Presidente Nicolás Maduro foi capturado em ataque dos EUA
Paula Laboissière- Repórter da Agência Brasil
As Forças Armadas venezuelanas reconheceram neste domingo (4) a vice-presidente do país, Delcy Rodríguez, como presidente interina da Venezuela.
Em vídeo, o ministro da Defesa venezuelano, Vladimir Padrino López, também rechaçou a intervenção norte-americana no país e exigiu a libertação do presidente Nicolas Maduro, capturado pelo governo dos Estados Unidos. López avaliou que o ataque representa “uma ameaça global”.
“Se hoje foi contra a Venezuela, amanhã pode ser contra qualquer Estado, contra qualquer país”.
“Rechaçamos essa pretensão colonialista que se deseja implementar, sob o espírito da doutrina Monroe, sobre a América Latina e o Caribe”, disse o ministro, ao pedir ao povo da Venezuela que retome suas atividades ao longo dos próximos dias.

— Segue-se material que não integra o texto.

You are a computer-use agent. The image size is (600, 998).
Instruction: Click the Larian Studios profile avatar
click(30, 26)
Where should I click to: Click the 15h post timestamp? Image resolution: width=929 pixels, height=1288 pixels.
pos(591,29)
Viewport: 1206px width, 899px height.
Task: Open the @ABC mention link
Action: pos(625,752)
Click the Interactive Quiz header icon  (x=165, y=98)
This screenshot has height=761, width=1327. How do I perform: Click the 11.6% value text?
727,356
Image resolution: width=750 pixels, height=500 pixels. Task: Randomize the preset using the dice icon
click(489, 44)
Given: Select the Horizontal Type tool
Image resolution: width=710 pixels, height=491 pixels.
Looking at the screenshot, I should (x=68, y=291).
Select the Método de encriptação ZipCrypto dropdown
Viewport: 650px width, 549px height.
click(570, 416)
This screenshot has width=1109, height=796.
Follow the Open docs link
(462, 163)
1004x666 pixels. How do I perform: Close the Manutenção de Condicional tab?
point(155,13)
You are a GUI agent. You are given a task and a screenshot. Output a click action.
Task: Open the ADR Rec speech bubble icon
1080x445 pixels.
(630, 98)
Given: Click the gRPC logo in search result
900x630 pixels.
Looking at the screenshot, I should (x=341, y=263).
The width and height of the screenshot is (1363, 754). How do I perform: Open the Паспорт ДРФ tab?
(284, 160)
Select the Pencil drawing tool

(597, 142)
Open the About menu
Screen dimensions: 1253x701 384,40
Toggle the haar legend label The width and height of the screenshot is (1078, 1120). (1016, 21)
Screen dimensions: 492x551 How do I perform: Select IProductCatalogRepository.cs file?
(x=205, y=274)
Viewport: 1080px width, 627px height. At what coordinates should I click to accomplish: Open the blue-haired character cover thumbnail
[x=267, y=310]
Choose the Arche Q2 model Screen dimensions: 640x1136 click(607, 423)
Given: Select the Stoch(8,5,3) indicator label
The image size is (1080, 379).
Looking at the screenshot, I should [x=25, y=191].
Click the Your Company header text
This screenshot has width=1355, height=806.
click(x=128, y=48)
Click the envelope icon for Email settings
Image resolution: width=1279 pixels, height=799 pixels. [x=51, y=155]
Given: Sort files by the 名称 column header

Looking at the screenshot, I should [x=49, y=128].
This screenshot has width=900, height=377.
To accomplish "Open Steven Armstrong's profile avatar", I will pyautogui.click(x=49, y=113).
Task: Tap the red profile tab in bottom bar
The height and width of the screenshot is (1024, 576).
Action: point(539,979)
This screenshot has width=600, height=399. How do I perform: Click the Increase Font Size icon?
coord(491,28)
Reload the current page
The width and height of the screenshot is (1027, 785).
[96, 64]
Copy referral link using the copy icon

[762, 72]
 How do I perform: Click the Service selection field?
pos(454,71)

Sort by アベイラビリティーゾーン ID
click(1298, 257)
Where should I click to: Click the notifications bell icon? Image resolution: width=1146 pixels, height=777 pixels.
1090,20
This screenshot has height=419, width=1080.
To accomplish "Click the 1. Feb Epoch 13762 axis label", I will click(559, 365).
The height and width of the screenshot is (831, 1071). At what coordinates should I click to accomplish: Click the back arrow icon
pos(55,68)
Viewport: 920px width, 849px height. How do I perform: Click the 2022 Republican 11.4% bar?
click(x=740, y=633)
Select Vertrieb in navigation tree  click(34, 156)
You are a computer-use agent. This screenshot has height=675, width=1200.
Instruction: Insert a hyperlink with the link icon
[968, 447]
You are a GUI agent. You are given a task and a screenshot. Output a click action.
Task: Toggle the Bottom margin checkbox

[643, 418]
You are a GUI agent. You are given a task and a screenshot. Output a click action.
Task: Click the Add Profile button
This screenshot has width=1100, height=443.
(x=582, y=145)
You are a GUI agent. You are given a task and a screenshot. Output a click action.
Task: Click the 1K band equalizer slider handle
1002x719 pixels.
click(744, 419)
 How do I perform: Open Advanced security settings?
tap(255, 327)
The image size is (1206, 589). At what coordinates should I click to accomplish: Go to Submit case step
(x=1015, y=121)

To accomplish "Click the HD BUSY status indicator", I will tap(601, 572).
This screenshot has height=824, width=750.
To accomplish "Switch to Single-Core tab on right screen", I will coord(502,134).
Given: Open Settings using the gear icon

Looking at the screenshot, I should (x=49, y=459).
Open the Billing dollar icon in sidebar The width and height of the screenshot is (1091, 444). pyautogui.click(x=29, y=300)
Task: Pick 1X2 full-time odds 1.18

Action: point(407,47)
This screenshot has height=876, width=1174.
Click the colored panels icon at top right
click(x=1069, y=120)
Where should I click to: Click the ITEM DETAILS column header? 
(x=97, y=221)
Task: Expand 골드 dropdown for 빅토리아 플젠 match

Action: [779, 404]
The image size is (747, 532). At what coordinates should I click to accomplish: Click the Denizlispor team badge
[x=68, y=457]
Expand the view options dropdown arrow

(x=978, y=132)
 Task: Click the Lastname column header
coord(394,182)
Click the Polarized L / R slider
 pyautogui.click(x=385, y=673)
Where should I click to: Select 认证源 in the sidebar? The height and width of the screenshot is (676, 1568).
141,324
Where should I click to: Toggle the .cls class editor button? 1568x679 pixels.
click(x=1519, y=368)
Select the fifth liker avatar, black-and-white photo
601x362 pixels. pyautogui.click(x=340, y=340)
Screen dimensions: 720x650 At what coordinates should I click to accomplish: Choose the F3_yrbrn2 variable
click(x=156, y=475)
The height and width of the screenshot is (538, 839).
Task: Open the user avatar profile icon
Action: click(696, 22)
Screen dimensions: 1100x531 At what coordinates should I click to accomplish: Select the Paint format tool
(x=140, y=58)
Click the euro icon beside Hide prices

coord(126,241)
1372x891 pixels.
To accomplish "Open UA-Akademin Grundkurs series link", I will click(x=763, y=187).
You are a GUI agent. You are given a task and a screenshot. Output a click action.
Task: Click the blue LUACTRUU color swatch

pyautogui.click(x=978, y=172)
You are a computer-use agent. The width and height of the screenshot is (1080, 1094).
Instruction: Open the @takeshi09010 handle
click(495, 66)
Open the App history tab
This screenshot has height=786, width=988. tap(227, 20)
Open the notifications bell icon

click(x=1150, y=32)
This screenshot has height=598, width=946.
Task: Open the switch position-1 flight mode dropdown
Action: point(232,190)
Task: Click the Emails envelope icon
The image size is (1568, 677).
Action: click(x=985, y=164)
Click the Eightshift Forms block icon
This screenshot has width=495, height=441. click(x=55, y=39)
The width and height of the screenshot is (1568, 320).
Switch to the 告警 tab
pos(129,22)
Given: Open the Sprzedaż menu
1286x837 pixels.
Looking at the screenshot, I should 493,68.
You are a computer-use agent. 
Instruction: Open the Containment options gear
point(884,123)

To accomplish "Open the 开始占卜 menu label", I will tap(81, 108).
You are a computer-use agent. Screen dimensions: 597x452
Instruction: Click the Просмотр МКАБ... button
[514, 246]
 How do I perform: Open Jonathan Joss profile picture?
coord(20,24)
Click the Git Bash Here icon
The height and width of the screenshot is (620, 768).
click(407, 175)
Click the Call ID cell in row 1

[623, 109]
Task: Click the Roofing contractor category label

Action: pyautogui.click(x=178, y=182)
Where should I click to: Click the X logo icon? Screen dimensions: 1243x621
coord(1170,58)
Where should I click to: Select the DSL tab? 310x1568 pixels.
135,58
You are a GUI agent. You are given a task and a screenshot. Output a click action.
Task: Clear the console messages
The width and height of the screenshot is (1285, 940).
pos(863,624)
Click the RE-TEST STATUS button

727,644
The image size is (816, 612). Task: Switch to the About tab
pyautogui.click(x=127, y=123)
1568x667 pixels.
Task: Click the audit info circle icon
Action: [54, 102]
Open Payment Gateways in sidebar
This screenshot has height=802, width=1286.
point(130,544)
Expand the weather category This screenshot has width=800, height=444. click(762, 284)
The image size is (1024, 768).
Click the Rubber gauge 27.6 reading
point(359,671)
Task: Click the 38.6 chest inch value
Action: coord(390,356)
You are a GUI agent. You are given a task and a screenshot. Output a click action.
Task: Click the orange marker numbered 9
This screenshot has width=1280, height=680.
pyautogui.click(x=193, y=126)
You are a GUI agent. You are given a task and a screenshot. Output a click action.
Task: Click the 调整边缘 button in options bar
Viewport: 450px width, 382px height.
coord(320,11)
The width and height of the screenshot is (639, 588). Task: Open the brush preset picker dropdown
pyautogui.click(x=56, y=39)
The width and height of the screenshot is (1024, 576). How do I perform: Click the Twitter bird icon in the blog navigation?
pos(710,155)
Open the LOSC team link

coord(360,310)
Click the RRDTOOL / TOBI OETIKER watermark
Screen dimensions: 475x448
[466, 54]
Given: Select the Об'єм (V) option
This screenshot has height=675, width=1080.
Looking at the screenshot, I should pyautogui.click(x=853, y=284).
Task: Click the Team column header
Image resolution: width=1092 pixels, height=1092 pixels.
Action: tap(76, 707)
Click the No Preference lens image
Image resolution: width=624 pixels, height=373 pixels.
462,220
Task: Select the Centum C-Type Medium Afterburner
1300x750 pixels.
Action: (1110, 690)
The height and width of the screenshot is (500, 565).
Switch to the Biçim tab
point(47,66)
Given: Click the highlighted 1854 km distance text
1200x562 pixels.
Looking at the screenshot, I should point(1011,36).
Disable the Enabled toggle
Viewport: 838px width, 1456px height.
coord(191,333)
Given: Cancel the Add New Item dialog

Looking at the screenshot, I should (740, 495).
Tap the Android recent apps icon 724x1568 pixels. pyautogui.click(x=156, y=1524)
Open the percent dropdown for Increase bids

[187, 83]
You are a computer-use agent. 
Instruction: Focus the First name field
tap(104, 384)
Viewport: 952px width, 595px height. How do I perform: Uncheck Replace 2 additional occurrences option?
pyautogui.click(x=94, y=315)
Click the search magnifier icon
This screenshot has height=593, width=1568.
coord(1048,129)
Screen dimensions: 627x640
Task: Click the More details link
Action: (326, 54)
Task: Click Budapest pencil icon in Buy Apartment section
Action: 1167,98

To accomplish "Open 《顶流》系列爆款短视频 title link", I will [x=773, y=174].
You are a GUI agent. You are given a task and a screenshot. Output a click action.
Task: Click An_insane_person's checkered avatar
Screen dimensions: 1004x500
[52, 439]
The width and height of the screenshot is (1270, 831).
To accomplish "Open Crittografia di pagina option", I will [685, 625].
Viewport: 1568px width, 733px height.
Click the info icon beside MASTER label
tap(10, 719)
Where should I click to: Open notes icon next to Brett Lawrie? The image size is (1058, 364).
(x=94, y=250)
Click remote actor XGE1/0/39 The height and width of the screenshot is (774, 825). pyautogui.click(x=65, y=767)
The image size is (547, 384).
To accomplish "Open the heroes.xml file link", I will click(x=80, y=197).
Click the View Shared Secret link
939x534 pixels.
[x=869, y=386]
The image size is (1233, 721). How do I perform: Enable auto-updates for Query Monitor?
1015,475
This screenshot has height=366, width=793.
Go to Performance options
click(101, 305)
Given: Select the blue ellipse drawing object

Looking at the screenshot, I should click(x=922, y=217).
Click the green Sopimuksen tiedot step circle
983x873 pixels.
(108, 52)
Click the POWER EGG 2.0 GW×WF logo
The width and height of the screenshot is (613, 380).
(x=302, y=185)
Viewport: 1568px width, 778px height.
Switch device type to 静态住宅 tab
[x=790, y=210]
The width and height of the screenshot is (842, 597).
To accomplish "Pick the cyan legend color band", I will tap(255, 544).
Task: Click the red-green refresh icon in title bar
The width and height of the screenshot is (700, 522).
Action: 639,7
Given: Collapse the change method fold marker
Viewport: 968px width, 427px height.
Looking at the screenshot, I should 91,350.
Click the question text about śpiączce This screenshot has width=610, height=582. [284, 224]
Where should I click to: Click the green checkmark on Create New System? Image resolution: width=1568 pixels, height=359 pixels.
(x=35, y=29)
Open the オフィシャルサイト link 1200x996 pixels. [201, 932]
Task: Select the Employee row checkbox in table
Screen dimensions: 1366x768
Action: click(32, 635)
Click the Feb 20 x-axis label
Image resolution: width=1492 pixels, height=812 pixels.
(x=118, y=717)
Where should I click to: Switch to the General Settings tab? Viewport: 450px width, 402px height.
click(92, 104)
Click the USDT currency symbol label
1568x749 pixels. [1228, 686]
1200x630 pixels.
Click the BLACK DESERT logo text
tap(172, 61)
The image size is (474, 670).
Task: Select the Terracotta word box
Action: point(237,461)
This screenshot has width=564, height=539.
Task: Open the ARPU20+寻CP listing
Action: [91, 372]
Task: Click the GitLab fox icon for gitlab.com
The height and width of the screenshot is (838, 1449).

O Supremo Tribunal de Justiça da Venezuela (TSJ, na sigla em espanhol) já havia decidido que Delcy Rodríguez deveria assumir a presidência interina do país, após a captura do líder Nicolás Maduro pelos Estados Unidos.
Entenda
No sábado (3), diversas explosões foram registradas em bairros da capital venezuelana, Caracas. Em meio ao ataque militar, realizado pelos Estados Unidos, o presidente da Venezuela, Nicolas Maduro, e sua esposa, Cilia Flores, foram capturados por forças de elite norte-americanas e levados para Nova York.
O ataque marcou um novo episódio de intervenções diretas norte-americanas na América Latina. A última vez que os Estados Unidos invadiram um país latino-americano foi em 1989, no Panamá, quando militares norte-americanos sequestraram o então presidente Manuel Noriega, acusando-o de narcotráfico.